Ikhbar.com: Amerika Serikat (AS) menyiapkan skenario jangka panjang yang membelah Gaza menjadi dua: “green zone” di sisi timur, di bawah kendali militer Israel dan pasukan internasional, yang akan menjadi fokus awal rekonstruksi, dan “red zone” di sisi lain garis kendali Israel (“yellow line”) yang praktis dibiarkan tanpa rencana pemulihan.
Rencana operasi ini, yang disusun komando militer AS di kawasan, menempatkan pasukan asing berdampingan dengan tentara Israel di timur Gaza, sementara mayoritas warga Palestina saat ini terdesak ke wilayah pesisir yang padat dan minim layanan dasar.
Sumber perencanaan menyebut rancangan itu terkait pembentukan international stabilisation force (ISF) yang mandatnya diupayakan lewat resolusi Dewan Keamanan PBB, dengan tahap awal penempatan ratusan personel dan skala penuh hingga puluhan ribu.

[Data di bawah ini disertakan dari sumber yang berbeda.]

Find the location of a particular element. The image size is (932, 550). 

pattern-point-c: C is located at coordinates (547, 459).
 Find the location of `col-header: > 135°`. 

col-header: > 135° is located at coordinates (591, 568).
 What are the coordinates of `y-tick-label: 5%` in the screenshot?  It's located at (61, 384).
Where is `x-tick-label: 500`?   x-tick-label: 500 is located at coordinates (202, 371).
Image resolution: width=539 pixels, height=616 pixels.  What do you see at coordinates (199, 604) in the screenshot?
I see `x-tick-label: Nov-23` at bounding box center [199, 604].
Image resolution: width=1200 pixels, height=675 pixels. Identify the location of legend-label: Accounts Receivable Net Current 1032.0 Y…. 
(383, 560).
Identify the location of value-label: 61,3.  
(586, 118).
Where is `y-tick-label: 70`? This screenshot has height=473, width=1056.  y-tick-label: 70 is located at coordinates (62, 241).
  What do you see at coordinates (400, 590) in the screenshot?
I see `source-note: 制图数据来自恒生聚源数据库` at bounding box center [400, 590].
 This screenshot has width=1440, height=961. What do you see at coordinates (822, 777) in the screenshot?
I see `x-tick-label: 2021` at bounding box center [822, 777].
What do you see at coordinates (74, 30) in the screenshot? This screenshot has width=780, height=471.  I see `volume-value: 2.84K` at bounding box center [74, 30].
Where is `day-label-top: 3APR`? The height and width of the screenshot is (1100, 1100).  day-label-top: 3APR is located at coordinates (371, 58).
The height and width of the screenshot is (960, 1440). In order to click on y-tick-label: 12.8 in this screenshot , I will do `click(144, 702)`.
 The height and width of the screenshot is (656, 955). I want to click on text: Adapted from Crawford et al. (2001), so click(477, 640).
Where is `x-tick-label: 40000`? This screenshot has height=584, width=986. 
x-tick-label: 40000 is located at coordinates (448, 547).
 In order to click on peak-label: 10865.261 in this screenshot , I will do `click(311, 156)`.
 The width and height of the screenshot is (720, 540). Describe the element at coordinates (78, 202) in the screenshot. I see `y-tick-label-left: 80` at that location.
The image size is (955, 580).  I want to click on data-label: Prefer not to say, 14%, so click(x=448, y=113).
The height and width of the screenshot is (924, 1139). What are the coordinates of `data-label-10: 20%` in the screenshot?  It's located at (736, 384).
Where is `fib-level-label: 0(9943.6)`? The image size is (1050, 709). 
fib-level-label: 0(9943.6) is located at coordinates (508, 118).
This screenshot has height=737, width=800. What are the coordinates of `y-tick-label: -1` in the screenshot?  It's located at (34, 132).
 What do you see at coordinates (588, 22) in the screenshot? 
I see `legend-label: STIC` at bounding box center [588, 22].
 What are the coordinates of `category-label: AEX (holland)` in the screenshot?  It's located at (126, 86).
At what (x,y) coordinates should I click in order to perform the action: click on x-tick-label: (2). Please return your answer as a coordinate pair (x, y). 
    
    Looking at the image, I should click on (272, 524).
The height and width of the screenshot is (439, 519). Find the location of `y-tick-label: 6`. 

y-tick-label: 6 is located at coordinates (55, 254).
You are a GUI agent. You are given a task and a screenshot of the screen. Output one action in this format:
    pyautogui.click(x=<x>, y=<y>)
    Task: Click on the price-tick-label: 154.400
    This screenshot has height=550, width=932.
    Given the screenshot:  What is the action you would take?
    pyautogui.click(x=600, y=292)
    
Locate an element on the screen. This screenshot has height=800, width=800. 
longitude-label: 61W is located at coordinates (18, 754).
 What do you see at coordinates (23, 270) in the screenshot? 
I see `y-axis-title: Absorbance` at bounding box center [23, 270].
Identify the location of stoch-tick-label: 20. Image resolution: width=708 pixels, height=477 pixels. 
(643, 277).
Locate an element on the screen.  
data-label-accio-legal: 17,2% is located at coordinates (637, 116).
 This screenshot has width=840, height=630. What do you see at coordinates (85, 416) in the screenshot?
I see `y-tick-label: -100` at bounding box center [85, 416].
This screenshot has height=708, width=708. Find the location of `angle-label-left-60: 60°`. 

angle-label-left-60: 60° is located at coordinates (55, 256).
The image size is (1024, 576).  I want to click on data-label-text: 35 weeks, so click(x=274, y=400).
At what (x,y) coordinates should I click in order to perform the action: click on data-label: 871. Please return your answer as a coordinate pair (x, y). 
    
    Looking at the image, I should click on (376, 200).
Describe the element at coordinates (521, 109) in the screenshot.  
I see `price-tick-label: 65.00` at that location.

Baca: Intel AS Ungkap Israel Bahas Penggunaan ‘Tameng Manusia’ di Gaza, Amerika Diduga Terlibat
Sejumlah opsi kontribusi negara Eropa (seperti Inggris, Prancis, Jerman, Belanda, serta Nordik) dipetakan untuk peran medis, logistik, intelijen, dan bom disposal. Namun, banyak ibu kota Eropa dinilai enggan mengirim pasukan tempur setelah pengalaman Irak–Afghanistan.
Italia disebut paling terbuka, sementara Yordania menolak mengirim pasukan karena sensitivitas politik domestik.
“Idealnya seluruh wilayah bisa dipersatukan kembali, tetapi itu masih bersifat aspiratif dan akan memakan waktu,” ujar seorang pejabat AS, dikutip dari The Guardian, pada Jumat, 14 November 2025.
Rencana pagar-pagar “komunitas aman alternatif” yang sempat dipromosikan sebelumnya juga disebut sudah ditinggalkan, tetapi belum ada skema pengganti yang disepakati dengan otoritas kemanusiaan.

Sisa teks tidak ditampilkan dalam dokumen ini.